“Aklı başında olan insan, ne dünya umurundan kazandığına mesrur ve ne de kaybettiği şeye mahzun olmaz. Zira dünya durmuyor gidiyor. İnsan da beraber gidiyor. Sen de yolcusun.”
(Mesnevî-i Nuriye)
Varlık içinde yokluğun hüküm sürdüğü garip bir dünyada yaşıyoruz. Duygu var his yok. Akıl var düşünce yok. Haneler var komşuluk yok. Yiyecek var tadı yok. Para var huzur yok. Adam var yiğit yok. Mahkeme var adâlet yok. Kalp var sevgi yok. İman var amel yok. İnsan var kul yok. Nimet var şükür yok….

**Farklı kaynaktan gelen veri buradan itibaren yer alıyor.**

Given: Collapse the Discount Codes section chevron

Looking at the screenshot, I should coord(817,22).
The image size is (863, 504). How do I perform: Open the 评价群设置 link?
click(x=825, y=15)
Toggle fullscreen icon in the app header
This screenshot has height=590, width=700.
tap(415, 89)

Maddiyatın öne çıktığı, varlık içinde yokluğun kıt’alar dolaştığı bir âlemde, başı boş, umursamaz bir halde, kendi başına buyruk bir hayatı yaşayıp, birilerinin meçhul dediği ve fakat hakikâtte var olan ebedî bir âleme doğru hızla gidiyoruz.
Hem de duyguların köreldiği, bencil, hırslı, kendi başına buyruk, her şeye sahip olmak isteyen açgözlü, ruhsuz, duyarsız, vicdansız, sevgi ve merhametten yoksun, nefsin istek ve arzularının esiri olmuş, insanlıktan nasibini almamış insanların var olduğu bir dünyada, feda ettiğimiz ve kaybettiğimiz değerlerin farkına varmadan yaşayıp gidiyoruz.
Hayatımız boyunca birçok şeyden feragat ederek elde ettiğimiz mal mülk ve servet mutlu etmez oldu bizi. Dünya malına boyun eğerek, onun esareti altında, hiç ölmeyecekmiş gibi yaşar hale geldik. Hayatımızın son deminde, emanetin kabz edileceği an geldiğinde anlarız, herşeyin boş ve manasız olduğunu.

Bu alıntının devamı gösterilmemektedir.